TEXT TO READ.
# # # #

I am wondering what damage have I done? Being the only male in a family of five, including my 89-year-old mother, who moved into our house in January, I do avoid being in a state of undress in front of anyone who is not my wife or our 15-month-old daughter.

I have developed the skills of a cat burglar when having to move dripping and towel-less through the house after a shower because those who were in the bathroom before me (the 89-year-old mother mercifully has her own bathroom) have not only each used at least two towels the size of a galleon sail but have removed them from the bathroom for reasons my imagination is too limited to conjure. Of course, I only discover this when reaching for the towel rail, which is as naked as me.

In the park the mother says that no such inhibitions exist in her house. Both she and her husband – a teacher, noch – have no need of the sonar instincts developed by me to judge whether my ten-year-old’s footsteps are approaching or receding from my bedroom door in order to leap into my trousers. They just get on with things. Blimey, said the other dad. I’m always fully dressed around my daughters. I once told my visiting brother-in-law to get back into his bedroom because he was walking around in shorts. At least I’m not that neurotic, I gratefully thought.

# # # #

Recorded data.
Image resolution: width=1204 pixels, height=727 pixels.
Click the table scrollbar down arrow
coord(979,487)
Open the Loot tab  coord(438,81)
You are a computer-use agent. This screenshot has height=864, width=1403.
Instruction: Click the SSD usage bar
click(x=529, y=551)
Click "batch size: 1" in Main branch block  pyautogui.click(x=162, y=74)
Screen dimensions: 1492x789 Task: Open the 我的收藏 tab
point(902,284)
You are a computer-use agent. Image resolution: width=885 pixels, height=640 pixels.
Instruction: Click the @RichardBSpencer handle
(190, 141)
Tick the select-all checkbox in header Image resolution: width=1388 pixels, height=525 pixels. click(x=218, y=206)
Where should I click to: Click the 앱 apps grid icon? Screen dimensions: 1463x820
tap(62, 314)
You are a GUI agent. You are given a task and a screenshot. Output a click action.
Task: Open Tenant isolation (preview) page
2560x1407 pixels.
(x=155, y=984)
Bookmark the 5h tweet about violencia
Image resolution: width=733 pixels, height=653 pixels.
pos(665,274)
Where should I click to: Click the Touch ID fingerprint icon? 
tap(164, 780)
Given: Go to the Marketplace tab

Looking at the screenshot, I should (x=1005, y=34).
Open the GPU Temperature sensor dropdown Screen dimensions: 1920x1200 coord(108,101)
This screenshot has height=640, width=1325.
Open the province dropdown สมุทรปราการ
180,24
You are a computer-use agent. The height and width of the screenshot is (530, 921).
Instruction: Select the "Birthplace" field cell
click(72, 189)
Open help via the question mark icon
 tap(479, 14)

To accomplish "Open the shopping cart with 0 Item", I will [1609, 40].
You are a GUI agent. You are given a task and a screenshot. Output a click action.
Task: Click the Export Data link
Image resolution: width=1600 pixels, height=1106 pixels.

# # # #

WHAT TO WORK ON.
1/ In the essay on family modesty, why does the writer end up moving through the house dripping and without a towel after a shower? Answer in one to three sentences.
2/ According to the essay on family modesty, what is the profession of the husband of the mother in the park?
3/ Resume the essay on family modesty from its last sentence, in the same voice.
The recorded data isn't needed for anything here.

EXPECTED ANSWERS.
1/ The people who used the bathroom before him have each used at least two huge towels and then taken them out of the bathroom. He only finds this out when he reaches for the towel rail and it is empty.

2/ He is a teacher.

3/
It is an odd thing, modesty. In our house our doors do close and the notion of knocking has been mentioned. But on the mad school mornings where something essential like a water bottle or homework can be left in any corner of any room, such rules have little effect. I suspect that if you decide it doesn’t much matter, nobody minds if you are naked when in your own bedroom. But once the decision has been made to keep the flesh unseen, blind panic takes hold at the prospect of those footsteps approaching while in (a completely reasonable) state of undress.

My guess is that deep down I have a fear that if I am seen by my eldest daughter while standing on one leg with the other half way through a pair of boxers, this can only result in a loss of parental authority. Children are like dogs. They can sense fear, which in my case once resulted in cries of almost vomit-inducing disgust when the ten-year-old saw me doing what every human does every morning – getting dressed. My fellow parents, the teacher and his wife, have no such qualms so can be as buff as a Lucian Freud painting in front of their children and receive no ridicule, and lose none of the respect in which they are held. Well, except perhaps a little by me. A corner of my brain now involuntarily pictures them naked every time we meet in the park.